GENE EDITING IN MYOTONIC DYSTROPHY TYPE 1: ASSESSMENT OF EFFICIENCY, SAFETY AND THERAPEUTIC EFFECT OF CTG-REPEAT DELETION IN A MOUSE MODEL OF DISEASE

Myotonic Dystrophy type 1 (DM1) is a dominantly inherited neuromuscular disease caused by the abnormal expansion of CTG-triplets in the 3' untranslated region of the DMPK gene and accumulation of the toxic mutated transcripts into ribonuclear foci, leading to a generalized alteration of gene expression. The recent advances in the CRISPR/Cas9 technology have been exploited to correct the genetic basis of diseases such as DM1. Cas9 endonuclease can be targeted to specific locations in the genome via an RNA-guided system to induce double-strand breaks in regions of interest and eliminate permanently the pathogenetic mutation.
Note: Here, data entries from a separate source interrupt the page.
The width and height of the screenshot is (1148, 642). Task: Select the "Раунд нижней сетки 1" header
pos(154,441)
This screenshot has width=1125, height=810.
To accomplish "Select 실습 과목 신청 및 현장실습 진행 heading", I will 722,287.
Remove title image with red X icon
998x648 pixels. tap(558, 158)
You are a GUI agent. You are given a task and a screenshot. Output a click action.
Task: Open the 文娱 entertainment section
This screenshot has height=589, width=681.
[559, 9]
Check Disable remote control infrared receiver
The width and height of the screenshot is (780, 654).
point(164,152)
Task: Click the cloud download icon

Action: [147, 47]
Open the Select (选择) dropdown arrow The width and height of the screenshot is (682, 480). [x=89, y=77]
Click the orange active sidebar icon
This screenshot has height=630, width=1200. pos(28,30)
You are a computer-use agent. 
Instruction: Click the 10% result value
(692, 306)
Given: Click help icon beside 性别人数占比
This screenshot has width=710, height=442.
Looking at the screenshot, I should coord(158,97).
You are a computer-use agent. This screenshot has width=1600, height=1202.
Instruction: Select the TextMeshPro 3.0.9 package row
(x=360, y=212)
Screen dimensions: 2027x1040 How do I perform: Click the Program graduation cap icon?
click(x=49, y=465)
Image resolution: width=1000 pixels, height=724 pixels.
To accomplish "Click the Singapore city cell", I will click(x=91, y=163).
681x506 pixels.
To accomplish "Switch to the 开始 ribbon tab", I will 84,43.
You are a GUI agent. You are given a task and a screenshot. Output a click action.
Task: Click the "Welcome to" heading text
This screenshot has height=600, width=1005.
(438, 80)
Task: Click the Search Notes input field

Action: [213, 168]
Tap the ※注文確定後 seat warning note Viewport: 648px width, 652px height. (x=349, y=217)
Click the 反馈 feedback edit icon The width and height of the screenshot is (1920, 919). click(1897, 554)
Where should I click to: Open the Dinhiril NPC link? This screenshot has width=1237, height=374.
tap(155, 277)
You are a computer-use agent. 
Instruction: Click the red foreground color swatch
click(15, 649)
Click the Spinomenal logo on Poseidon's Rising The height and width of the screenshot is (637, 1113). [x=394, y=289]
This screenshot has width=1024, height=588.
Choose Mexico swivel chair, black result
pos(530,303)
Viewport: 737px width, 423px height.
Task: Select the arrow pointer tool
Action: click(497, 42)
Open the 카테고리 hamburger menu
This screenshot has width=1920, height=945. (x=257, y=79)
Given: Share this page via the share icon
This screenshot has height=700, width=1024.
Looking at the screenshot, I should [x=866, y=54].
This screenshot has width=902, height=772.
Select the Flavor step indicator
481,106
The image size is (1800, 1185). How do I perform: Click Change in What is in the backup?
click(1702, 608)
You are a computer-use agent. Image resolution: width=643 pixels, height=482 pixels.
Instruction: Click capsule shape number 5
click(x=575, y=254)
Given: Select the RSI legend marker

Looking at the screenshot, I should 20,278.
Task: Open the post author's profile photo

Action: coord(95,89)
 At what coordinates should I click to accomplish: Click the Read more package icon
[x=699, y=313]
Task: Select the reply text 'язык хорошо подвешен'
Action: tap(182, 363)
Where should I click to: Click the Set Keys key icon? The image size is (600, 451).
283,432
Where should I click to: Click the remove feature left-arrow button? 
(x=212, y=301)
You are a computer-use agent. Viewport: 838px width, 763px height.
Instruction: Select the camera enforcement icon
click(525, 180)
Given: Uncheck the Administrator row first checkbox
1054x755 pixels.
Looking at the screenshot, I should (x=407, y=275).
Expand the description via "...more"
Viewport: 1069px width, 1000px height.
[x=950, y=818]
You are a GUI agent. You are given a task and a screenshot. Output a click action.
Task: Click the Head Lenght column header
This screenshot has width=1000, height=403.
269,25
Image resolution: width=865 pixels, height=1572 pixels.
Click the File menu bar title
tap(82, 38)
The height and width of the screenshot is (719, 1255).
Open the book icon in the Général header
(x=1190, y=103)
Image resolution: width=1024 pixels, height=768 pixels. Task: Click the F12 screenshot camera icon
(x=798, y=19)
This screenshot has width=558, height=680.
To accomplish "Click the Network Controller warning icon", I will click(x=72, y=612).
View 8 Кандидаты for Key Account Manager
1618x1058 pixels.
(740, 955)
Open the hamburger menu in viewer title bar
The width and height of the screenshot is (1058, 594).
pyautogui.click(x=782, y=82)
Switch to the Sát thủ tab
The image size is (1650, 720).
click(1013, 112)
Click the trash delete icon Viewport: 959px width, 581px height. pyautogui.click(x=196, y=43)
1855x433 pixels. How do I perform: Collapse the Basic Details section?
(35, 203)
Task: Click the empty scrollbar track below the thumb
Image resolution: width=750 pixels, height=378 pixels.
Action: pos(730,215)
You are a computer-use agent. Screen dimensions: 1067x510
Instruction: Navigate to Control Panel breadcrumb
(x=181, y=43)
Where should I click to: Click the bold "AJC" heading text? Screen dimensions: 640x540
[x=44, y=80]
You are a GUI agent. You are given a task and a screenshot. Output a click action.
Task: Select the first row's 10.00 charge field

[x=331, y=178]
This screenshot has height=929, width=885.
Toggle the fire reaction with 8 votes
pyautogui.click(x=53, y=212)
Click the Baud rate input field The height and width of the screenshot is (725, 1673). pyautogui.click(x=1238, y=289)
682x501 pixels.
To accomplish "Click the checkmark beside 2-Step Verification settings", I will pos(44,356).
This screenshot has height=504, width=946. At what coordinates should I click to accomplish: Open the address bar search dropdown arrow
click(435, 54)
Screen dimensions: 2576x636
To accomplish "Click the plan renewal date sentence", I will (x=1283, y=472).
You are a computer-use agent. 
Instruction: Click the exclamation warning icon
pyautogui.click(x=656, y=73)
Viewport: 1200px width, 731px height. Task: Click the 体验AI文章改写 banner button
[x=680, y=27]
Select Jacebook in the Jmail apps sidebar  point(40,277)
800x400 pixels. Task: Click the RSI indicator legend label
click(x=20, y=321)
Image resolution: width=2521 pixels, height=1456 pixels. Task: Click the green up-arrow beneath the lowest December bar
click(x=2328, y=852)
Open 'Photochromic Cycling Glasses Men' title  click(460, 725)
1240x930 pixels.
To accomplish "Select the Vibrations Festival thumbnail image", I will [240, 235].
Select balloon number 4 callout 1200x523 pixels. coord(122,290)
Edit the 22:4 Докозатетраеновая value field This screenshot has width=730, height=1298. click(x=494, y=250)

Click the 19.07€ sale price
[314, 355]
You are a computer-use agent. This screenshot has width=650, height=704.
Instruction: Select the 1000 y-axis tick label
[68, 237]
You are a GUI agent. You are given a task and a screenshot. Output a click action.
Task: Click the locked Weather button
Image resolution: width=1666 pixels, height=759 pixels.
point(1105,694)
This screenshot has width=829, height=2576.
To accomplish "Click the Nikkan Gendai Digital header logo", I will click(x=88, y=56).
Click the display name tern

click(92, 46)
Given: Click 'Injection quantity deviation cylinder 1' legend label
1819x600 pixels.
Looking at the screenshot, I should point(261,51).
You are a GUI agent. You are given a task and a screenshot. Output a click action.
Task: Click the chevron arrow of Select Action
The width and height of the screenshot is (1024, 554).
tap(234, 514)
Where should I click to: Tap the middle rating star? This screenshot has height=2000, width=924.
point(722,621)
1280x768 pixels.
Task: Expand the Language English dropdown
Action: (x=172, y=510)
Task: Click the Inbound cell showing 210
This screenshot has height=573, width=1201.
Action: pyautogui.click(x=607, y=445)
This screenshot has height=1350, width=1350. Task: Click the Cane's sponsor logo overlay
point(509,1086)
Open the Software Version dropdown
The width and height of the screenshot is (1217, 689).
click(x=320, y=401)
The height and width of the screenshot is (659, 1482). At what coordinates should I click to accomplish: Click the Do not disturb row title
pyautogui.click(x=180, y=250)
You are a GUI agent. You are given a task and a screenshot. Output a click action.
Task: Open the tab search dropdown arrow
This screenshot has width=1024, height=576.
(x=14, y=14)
To achieve this goal, we have generated and transduced tissue-specific and inducible CRISPR/Cas9 components in myogenic cells derived from patients affected by DM1 and obtained the removal of the pathogenetic CTG-repeat expansion and the phenotypic reversion of edited cells. The occurrence of off-target and on-target unintended editing was carefully evaluated. The Cas9 and RNA guides previously tested in DM1 patient-derived cells were then inserted in the backbone of Adeno-Associated Vectors (AAVs) for in vivo administration. Local and systemic transduction of the CRISPR/Cas9 molecules in DMSXL mice, a DM1 mouse model carrying a mutated human transgene from a DM1 patient, resulted in CTG-repeat deletions in the skeletal muscles and in the heart. Although editing efficiency was variable among individuals, partial reversal of DM1-associated molecular alterations in edited tissues was obtained. We have recently optimized editing efficiency by using AAVs showing enhanced tropism for skeletal muscles. Systemic transduction by these myotropic AAVs resulted in much higher expression of CRISPR/Cas9 components in muscles and reduction of ribonuclear foci in the heart of all treated animals. Importantly, recovery of molecular alterations was paralleled by a significant improvement of body weight, that is much reduced in DMSXL mice. Differently from the available therapeutic approaches, CRISPR/Cas9-mediated gene editing is a flexible and efficient technology for durable treatment of DM1 and a detailed understanding of its therapeutic potential in preclinical models is crucial for future application in DM1 patients.